*TASK DIRECTIONS:* Please copy only the material from the line that has "Image resolution: width=390" to the very last line, both ends included, exactly as written and without pictures.

───── RECORD EXCERPTS

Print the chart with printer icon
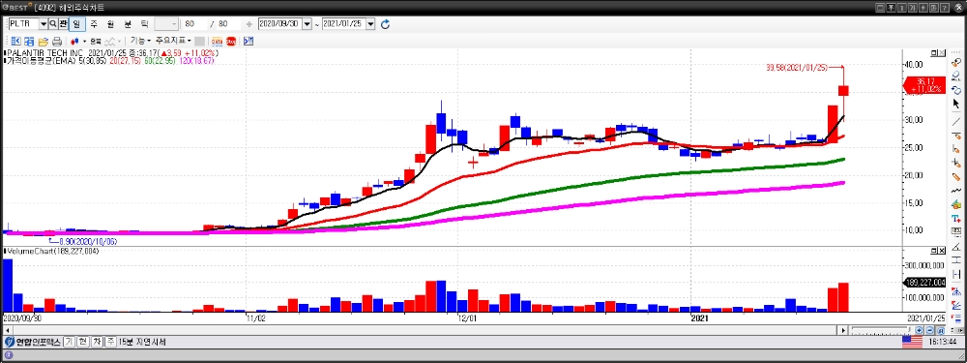coord(57,42)
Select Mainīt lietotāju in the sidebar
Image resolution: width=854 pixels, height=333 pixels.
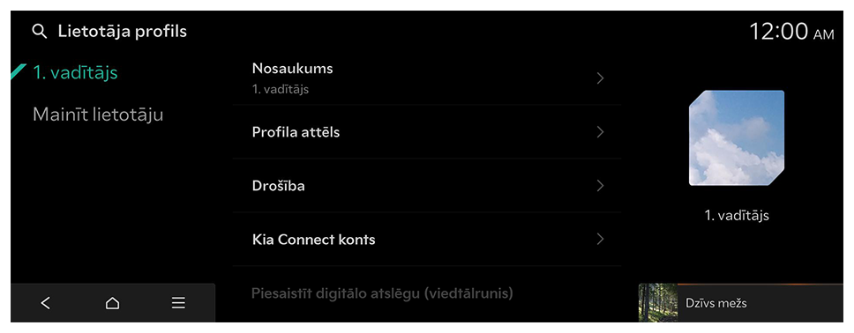(98, 115)
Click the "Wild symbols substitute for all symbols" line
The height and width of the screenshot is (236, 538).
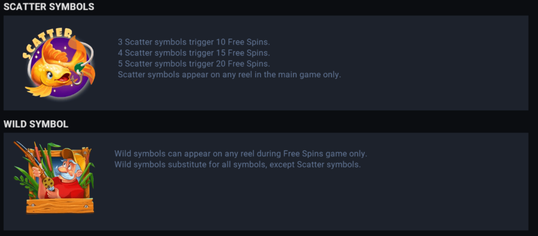pos(237,165)
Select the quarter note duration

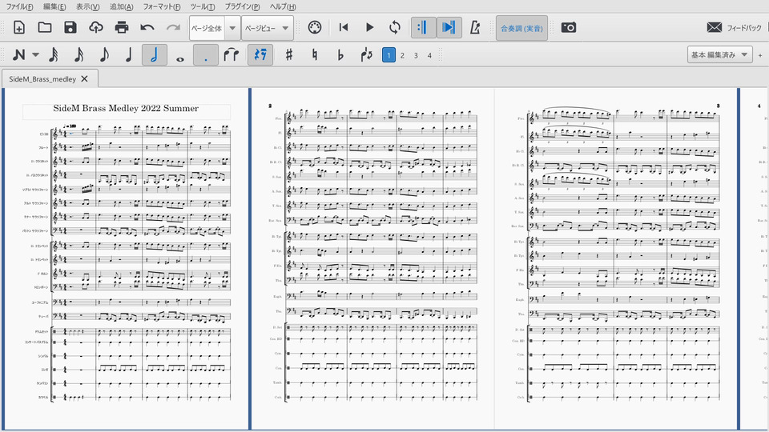(128, 55)
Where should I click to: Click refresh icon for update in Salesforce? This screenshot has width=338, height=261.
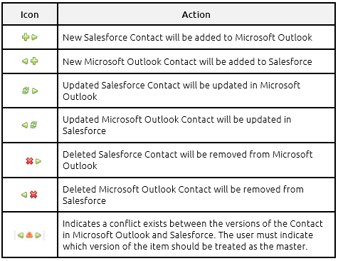pos(33,125)
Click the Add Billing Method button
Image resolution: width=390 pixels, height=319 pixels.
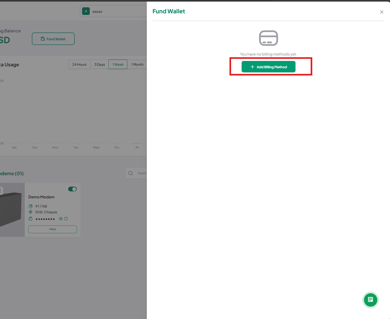point(269,67)

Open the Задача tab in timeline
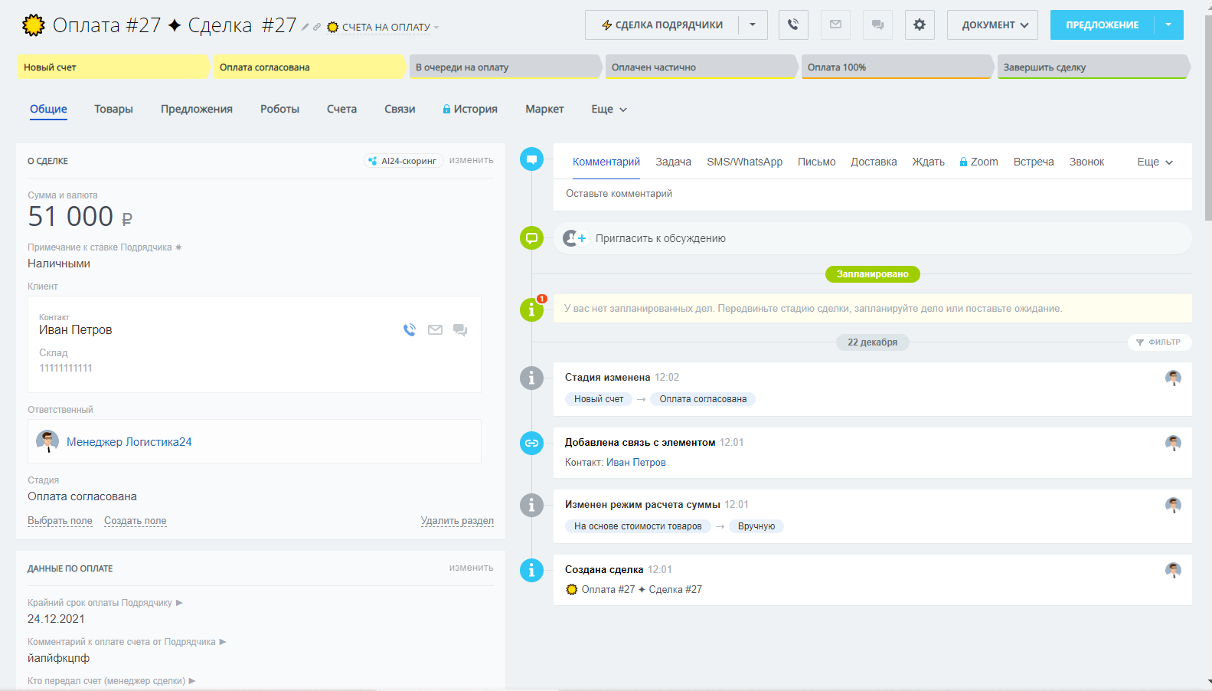pos(673,162)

──────────

*TASK SOLUTION:*
Image resolution: width=390 pixels, height=319 pixels.
point(269,67)

Open the Задача tab in timeline
pos(673,162)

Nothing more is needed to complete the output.